Luis Augusto Teixeira - Neste caso, mesmo com toda a plasticidade, creio que a definição mais adequada para o chute seria “voleio”. Para uma bicicleta legítima, o jogador deveria estar de costas para o gol e fazer movimentos com as duas pernas, uma lançada ao alto e em seguida a outra golpeando a bola, se assemelhando a uma pedalada. Daí o nome de “bicicleta”. O Richarlisson no momento do chute estava de lado para o gol e usou apenas a perna de chute para finalizar. De qualquer maneira, o movimento feito pelo Richarlisson foi bastante desafiador em função de ter dominado a bola com a perna não-dominante (olha a importância estratégica da habilidade bilateral), do giro rápido para posicionar o corpo em função da posição da bola e chute com a bola em posição alta. Outro detalhe: apesar de toda essa mudança espacial em um breve intervalo de tempo, ele não perdeu a orientação do gol e de onde estava o goleiro, chutando em um ponto fora de alcance. Uma obra de arte da motricidade! 

O professor Luis Augusto Teixeira (no detalhe) analisa a motricidade de Richarlison no gol 
(Fotos: Divullgação/EEFEUSP e Lucas Figueiredo/CBF) 

Blog do Guri - Como é a programação mental do jogador para planejar e executar esse movimento com tamanha precisão?

Luis Augusto Teixeira - Tem sido veiculada uma imagem do treino em que ele acerta um voleio muito parecido com este gol. Certamente treinar uma coordenação complexa como esta é indispensável para conseguir fazer durante o jogo. Por outro lado, as condições específicas que se apresentam em um jogo são únicas, tais como a forma como a bola chega, posicionamento do chutador em relação à trave e marcação que está recebendo. 

Neste momento, o jogador tem que produzir um movimento único a partir de suas experiências motoras prévias. Não é apenas a reprodução daquilo que foi feito nos treinamentos, mas algo novo. É um ato altamente criativo, que requer não apenas saber fazer, mas sobretudo vislumbrar a possibilidade de aplicação daquele movimento e realizá-lo em um intervalo de tempo curtíssimo (estimo que menos de 0,5 segundo).
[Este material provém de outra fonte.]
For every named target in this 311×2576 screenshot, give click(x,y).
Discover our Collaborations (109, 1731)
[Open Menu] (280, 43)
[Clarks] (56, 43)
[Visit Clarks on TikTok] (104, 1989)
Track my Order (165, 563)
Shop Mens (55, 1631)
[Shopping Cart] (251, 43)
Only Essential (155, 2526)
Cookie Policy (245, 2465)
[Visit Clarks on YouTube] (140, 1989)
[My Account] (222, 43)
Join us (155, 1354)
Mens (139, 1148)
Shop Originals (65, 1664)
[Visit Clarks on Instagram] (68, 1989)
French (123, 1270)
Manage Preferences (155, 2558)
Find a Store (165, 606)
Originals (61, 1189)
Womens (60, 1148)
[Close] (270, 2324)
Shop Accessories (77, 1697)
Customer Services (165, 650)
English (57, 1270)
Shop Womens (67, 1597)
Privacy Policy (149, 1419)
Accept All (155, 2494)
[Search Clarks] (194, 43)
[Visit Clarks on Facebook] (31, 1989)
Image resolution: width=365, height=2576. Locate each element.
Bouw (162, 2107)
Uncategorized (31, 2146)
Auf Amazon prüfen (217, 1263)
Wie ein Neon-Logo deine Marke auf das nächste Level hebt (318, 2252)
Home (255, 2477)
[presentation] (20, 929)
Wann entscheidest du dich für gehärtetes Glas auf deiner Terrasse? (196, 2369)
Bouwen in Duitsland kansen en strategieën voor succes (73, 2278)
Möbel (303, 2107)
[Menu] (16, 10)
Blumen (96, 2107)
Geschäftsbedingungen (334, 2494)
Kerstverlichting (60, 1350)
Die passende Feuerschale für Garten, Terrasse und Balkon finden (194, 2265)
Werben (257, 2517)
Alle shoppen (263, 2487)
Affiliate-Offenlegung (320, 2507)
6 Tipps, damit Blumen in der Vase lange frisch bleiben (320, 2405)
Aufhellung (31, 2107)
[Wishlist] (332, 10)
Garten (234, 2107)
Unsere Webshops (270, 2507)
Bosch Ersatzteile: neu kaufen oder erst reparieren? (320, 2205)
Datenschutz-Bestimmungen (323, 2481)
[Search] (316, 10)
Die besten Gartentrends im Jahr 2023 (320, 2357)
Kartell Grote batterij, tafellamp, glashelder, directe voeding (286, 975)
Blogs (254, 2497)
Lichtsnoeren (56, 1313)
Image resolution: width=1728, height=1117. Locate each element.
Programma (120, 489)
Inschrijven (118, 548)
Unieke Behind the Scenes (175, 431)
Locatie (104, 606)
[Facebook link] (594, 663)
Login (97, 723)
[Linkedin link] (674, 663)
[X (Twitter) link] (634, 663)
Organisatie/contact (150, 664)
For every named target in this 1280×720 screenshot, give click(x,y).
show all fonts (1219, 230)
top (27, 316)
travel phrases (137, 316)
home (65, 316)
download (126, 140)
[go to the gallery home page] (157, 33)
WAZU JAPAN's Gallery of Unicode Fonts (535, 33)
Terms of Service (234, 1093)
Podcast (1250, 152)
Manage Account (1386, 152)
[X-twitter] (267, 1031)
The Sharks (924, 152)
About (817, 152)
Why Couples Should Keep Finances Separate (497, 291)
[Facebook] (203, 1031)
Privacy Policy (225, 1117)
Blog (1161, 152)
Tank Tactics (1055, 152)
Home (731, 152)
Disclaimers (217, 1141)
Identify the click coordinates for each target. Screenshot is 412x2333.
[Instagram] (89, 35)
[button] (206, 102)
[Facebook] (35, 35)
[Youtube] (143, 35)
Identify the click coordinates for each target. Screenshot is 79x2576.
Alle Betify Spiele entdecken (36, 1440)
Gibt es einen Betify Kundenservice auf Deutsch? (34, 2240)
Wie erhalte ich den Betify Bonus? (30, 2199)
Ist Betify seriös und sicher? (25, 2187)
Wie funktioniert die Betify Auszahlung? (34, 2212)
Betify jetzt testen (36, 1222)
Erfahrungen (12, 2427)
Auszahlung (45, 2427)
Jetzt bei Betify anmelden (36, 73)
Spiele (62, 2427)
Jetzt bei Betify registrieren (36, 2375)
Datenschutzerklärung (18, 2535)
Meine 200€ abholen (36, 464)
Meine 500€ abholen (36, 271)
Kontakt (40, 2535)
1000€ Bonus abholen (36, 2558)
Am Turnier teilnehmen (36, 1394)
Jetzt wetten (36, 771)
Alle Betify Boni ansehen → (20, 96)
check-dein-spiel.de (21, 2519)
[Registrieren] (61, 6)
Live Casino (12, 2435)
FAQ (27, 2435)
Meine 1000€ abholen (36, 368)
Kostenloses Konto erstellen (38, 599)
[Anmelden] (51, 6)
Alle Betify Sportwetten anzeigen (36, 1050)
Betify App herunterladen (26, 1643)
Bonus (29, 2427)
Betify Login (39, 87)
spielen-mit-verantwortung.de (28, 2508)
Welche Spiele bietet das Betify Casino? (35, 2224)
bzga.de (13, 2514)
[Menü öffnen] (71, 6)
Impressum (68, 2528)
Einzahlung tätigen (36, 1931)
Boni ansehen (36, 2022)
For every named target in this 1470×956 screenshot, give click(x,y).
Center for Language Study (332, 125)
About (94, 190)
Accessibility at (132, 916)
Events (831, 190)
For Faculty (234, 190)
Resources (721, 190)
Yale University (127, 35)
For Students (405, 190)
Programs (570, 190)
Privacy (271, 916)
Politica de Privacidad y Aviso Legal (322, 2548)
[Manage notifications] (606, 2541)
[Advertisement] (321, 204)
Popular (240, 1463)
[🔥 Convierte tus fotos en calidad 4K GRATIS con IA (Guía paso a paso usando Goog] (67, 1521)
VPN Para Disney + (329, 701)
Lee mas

Blog do Guri - Richarlison executou um movimento semelhante ao do gol no último treino antes do jogo. Como a repetição ajuda no aprimoramento do exercício?

Luis Augusto Teixeira - Além do que abordei na resposta à questão anterior, vale a pena destacar a importância da variabilidade de prática, buscando criar boas condições durante o treinamento para que o jogador transfira o que treinou para a situação de jogo. Como se trata de ambiente instável, a capacidade e generalização é fundamental para o sucesso. Quanto mais realísticas e diversificadas forem as condições de treinamento, maiores as chances de generalização durante o jogo.

Blog do Guri - Fatores psicológicos podem atrapalhar atleta (no caso se ele pensar que está numa Copa do Mundo e não pode falhar em um lance assim)? O segredo seria automatizar tudo de forma a não pensar em nada além da execução do movimento?

Luis Augusto Teixeira - Bem aqui temos uma questão distinta, que é de dimensão psicológica. Muitos jogadores possuem habilidade excepcional, mas na hora de uma competição importante não conseguem desempenhar o que podem por medo do fracasso. A automatização de movimentos será sempre essencial para o ótimo desempenho motor, mas nesta questão uma boa preparação psicológica deve trazer melhores resultados.